2. Waiver of conditions and other matters
Subject to the requirements of the Panel, RPI reserves the right
to waive all or any of conditions 1(b) to 1(j) (inclusive) above,
in whole or in part. Conditions 1(b) to 1(j) (inclusive) must be
satisfied as at, or waived by RPI on or before, midnight on the
date which is 21 days after the later of the First Closing Date and
the date on which condition (a) is fulfilled (or in each case such
later date as RPI may, with the consent of the Panel, decide)

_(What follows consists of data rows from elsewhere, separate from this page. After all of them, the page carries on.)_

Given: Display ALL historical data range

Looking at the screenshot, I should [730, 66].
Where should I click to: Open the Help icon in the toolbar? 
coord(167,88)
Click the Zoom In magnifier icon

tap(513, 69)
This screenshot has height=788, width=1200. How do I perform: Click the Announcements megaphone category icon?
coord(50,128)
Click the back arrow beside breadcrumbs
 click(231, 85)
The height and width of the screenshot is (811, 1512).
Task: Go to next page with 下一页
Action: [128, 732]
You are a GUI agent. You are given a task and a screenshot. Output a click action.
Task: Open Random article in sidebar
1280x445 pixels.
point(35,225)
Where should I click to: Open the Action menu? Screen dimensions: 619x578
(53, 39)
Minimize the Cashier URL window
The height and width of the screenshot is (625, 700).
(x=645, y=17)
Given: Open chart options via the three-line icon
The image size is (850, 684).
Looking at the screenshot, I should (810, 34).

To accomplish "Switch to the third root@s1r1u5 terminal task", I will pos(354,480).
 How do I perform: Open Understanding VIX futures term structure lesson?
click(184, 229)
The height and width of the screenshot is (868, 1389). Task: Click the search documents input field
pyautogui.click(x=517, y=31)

failing which the Offer will lapse. RPI shall be under no
obligation to waive or treat as fulfilled any of conditions 1(b) to
1(j) (inclusive) by a date earlier than the latest date specified
above for the satisfaction thereof notwithstanding that the other
conditions of the Offer may at such earlier date have been waived
or fulfilled and that there are at such earlier date no
circumstances indicating that any of such conditions may not be
capable of fulfilment.
Except with the consent of the Panel, RPI will not invoke any of
the above conditions (except condition 1(a)) so as to cause the
Offer not to proceed, or lapse or to be withdrawn unless the
circumstances that give rise to the right to invoke the relevant
condition are of material significance to RPI in the context of the
Offer.
If RPI is required by the Panel to make an offer for ASA Shares
under the provisions of Rule 9 of the City Code, RPI may make such
alterations to the conditions as are necessary to comply with the
provisions of that Rule.
3. Further terms of the Offer
(a) The ASA Shares to which the Offer relates will be acquired
pursuant to the Offer fully paid or credited as fully paid with
full title guarantee and free from all liens, equitable interests,
mortgages, charges, encumbrances, rights of pre-emption and other
third party rights and interests of any nature whatsoever and
together with all rights now and hereafter attaching to them,
including all voting rights and the right to receive and retain in
full all dividends and other distributions (if any) announced,
declared, made or paid on or after the date of this
Announcement.
(b) RPI will have the right to reduce the Offer consideration by
the amount of any dividend (or other distribution) which is
declared or paid by ASA to ASA Shareholders after close of business
on 11 July 2017 (being the latest practicable date prior to the
publication of this Announcement).
(c) The Offer will lapse if, before 1.00 p.m. on the First
Closing Date or the date on which the Offer becomes or is declared
unconditional as to acceptances (whichever is later), (i) the Offer
or any part of it is referred to the Competition Commission; or
(ii) following a request to the European Commission under Article
22(3) of Council Regulation 139/2004/EC (the "Regulation") in
relation to the Offer or any part of it, which request is accepted
by the European Commission, the European Commission initiates
proceedings under Article 6(1)(c) of the Regulation.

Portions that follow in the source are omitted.